An Overview of Batten Disease

Batten disease is an extremely rare and fatal disorder that affects the nervous system. Most children begin to show symptoms between five and ten years old, when a previously healthy child may begin to exhibit signs of seizures or vision issues.

In many cases, the early signs are very subtle, such as clumsiness, learning impairment, and worsening vision. The life expectancy for Batten disease is rather short. Most people with Batten disease die in their teens or early twenties.

This article covers what batten disease is, what signs and symptoms occur, and how this disease is diagnosed. It also explains what can be done for treatment and why Batten disease is fatal.

What Is Batten Disease?

Batten disease is the most common of neuronal ceroid lipofuscinoses (NCLs). Originally, Batten disease was considered to be a juvenile NCL, but in recent years, pediatricians have used the Batten disease to describe most incidences of NCL.

Batten disease is extremely rare. It usually starts in childhood, but in very rare cases it can start in adulthood too.

It is estimated to affect two to four in every 100,000 births in the United States. While cases do occur worldwide, Batten disease is more common in parts of northern Europe, such as Sweden or Finland.

Batten disease is an autosomal recessive disorder, meaning that it only occurs in a child if both parents carry the genes for the disease. If a child has only one parent with the gene, that child is considered a carrier and may pass the gene on to his own child, causing Batten disease if his partner carries the gene as well.

In people with Batten disease, the brain's cells are not able to remove a waste product called lipofuscin. Eventually, the waste product builds up, leading to the death of brain cells. At some point, the body's functions shut down, resulting in the death of the patient.

What Are the Symptoms of Batten Disease?

In the first few years of life, children with Batten disease may develop normally without any symptoms, but at some point symptoms will occur. Not everyone with Batten disease will have every symptom, and the rate at which symptoms progress will be different for everyone.

Symptoms seen in people with Batten disease include:

• Progressive vision loss eventually leading to blindness
• Seizures
• Cognitive decline and dementia
• Problems with movement
• Personality and behavior changes
  

How Is Batten Disease Diagnosed?

Because the earliest signs of Batten disease typically involve vision, Batten disease is often first suspected during a routine eye exam. However, it cannot be diagnosed through an eye exam alone.

Batten disease can be difficult to diagnose accurately. Sometimes a child can be incorrectly diagnosed as having seizure disorder or autism.

Batten disease is diagnosed based on the symptoms the child is experiencing. Parents or the child's pediatrician may notice that the child has begun to develop vision problems or seizures.
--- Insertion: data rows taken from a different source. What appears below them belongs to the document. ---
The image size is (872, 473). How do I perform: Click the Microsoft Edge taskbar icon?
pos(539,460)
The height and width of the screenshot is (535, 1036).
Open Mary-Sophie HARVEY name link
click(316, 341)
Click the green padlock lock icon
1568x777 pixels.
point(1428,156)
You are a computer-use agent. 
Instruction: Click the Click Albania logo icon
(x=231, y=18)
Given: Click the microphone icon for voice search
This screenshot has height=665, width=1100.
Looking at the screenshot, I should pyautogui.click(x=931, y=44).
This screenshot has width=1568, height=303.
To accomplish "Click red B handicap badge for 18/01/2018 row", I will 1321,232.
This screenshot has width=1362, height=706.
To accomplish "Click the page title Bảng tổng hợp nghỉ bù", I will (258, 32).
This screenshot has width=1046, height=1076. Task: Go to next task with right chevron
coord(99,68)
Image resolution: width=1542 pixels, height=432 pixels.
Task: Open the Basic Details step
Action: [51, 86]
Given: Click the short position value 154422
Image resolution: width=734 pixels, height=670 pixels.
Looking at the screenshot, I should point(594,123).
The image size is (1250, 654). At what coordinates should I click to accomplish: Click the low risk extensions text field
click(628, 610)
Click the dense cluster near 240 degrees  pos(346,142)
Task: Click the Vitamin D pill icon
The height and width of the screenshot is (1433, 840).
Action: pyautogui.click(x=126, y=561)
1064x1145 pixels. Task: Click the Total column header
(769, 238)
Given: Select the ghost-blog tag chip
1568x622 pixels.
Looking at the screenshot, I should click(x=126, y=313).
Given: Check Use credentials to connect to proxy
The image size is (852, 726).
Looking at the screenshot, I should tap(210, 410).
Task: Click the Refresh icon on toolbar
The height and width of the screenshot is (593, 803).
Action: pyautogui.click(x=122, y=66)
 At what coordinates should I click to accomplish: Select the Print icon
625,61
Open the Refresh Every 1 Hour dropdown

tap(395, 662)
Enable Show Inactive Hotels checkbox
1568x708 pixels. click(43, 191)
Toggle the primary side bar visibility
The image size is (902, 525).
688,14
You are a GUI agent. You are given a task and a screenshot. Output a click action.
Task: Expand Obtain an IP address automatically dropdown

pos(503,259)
Special electrophysiological studies of the eyes, such visual-evoked response or electroretinogram (ERG), may be done.

In addition, diagnostic tests such as electroencephalogram (EEG, to look for seizure activity) and magnetic resonance imaging (MRI, to look for changes in the brain) may be done. A sample of skin or tissue (called a biopsy) may be examined under a microscope to look for the buildup of lipofuscins.

Treatment for Batten Disease

No specific treatment is yet available to cure or slow the progression of Batten disease, but treatments do exist to manage the symptoms and make the child more comfortable. Seizures can be controlled with antiseizure medications, and other medical problems can be treated as needed.

Physical and occupational therapy can help the patient hold on to physical functioning as long as possible before the muscles atrophy. Some studies have shown early data that doses of Vitamin C and E can help slow the disease, though no treatment has been able to stop it from being fatal.

The FDA approved medication called cerliponase alfa (Brineura), which is offered to a specific type of Batten disease. Brineura is able to slow loss of walking ability in some children.

Genetic sequencing may be able to help people with Batten disease in the future. Possible treatment avenues are being studied, including the drug antisense oligonucleotide (milasen).

The life expectancy for Batten disease varies depending on the person's age when it started. An infant diagnosed with Batten disease between the ages of six months to two years may live to mid-childhood. Someone who gets Batten disease between the ages of five to 10 years may live until their teens or early 20s.

Support groups such as the Batten Disease Support and Research Association provide support and information on treatments and research. Meeting other families who have gone through the same thing or are going through the same stages can be a great support while coping with Batten disease. Medical research continues to study the disorder to hopefully identify effective treatments in the future.

Summary

Batten disease is a rare and fatal genetic disease that affects the nervous system. It results in the build-up of waste in the brain, leading to the death of brain tissue.

Progressive vision loss, seizures, cognitive decline, and loss of motor skills are symptoms that people with Batten disease may experience. While there is no specific treatment to cure Batten disease, there are treatment options that may be able to slow progression.

Talk to a healthcare provider or pediatrician if you recognize the symptoms of Batten disease. Healthcare providers can check for more common causes of Batten disease symptoms like seizures and get you the right treatment for your condition.